The answer must consist solely of the lines from the one with "This screenshot has width=900, height=498." through the last line of the data, copied exactly, with no pictures.
Segment Start: TASK DATA
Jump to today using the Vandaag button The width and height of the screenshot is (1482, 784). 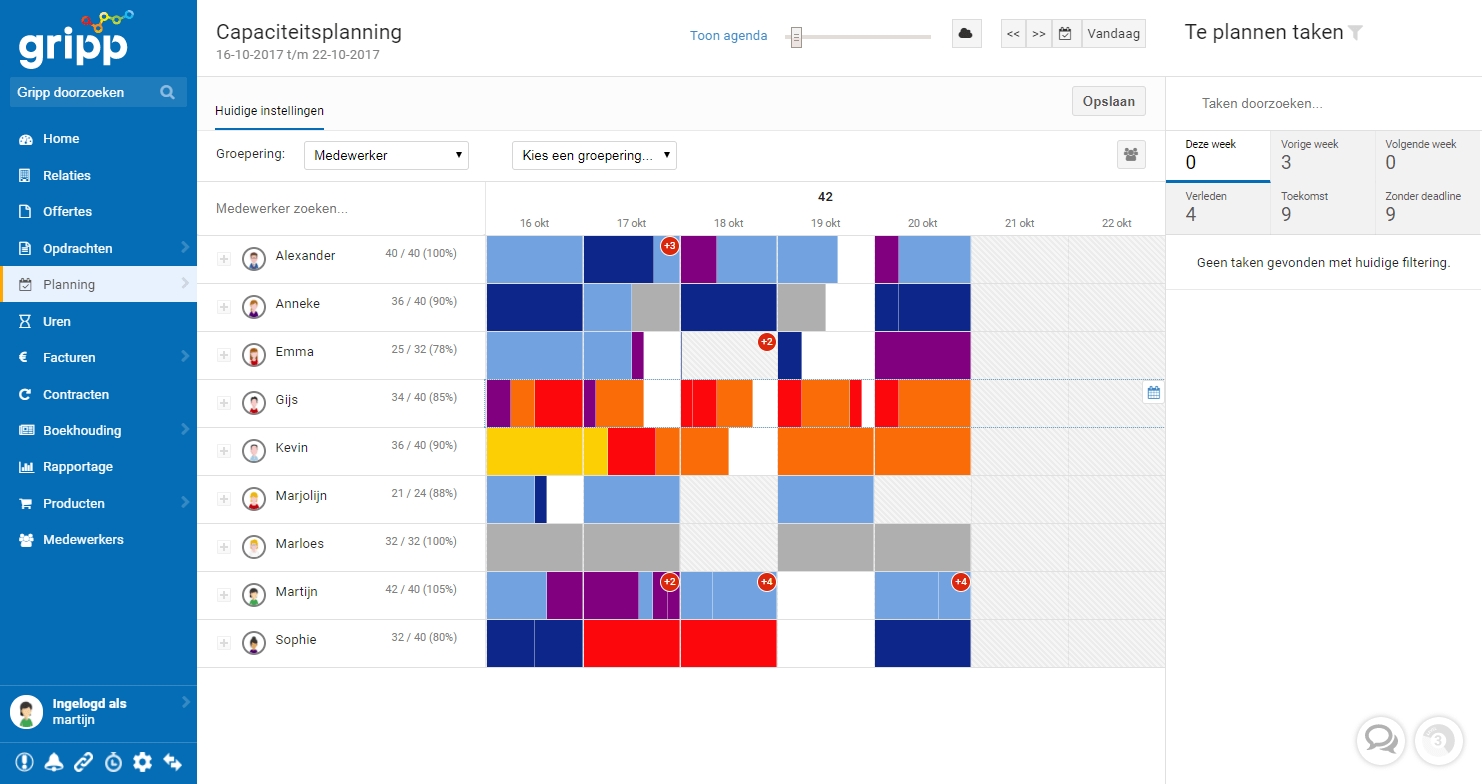[x=1113, y=32]
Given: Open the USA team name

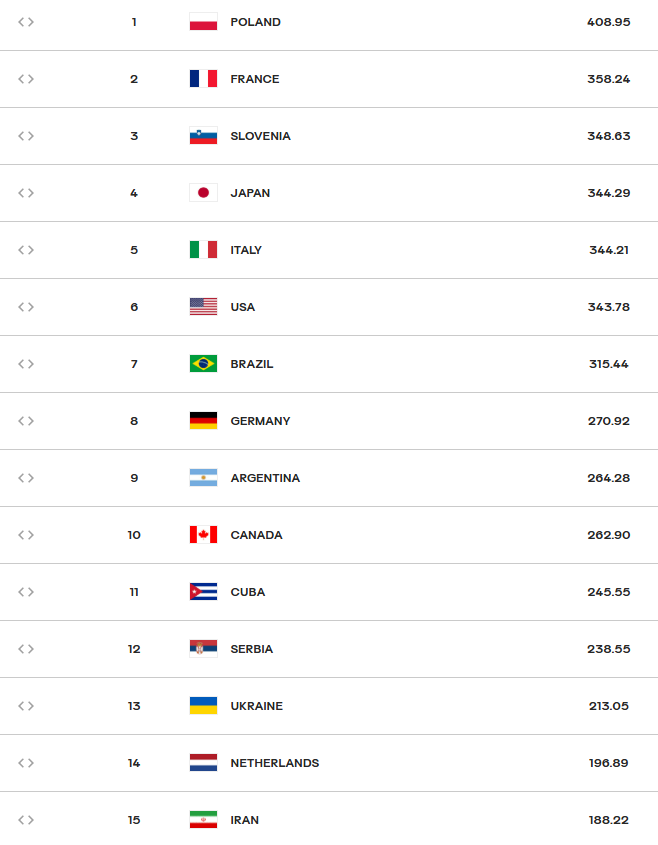Looking at the screenshot, I should tap(243, 307).
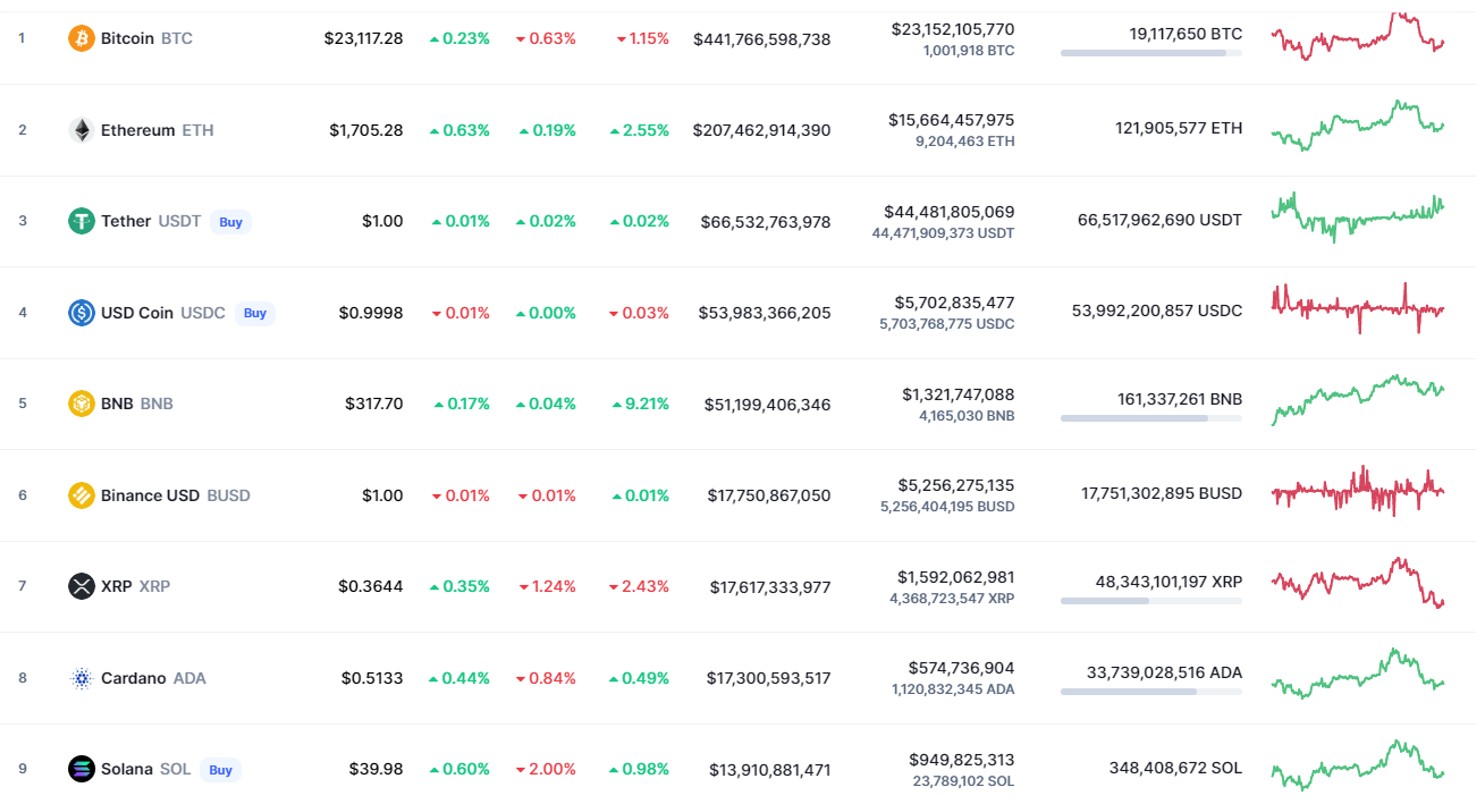Click the Buy button beside Solana SOL
This screenshot has width=1476, height=800.
point(221,770)
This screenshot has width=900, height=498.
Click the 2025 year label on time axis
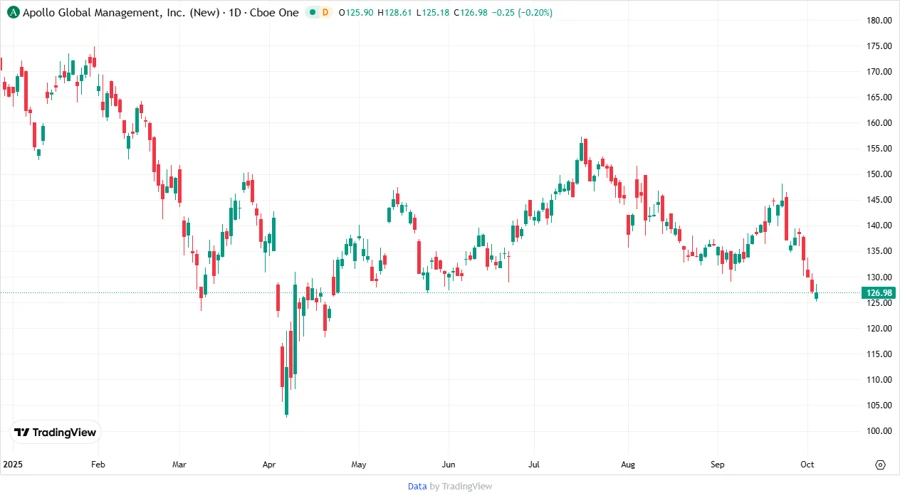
Segment End: TASK DATA
◆ RESPONSE TO THE EXERCISE
This screenshot has width=900, height=498.
Click the 2025 year label on time axis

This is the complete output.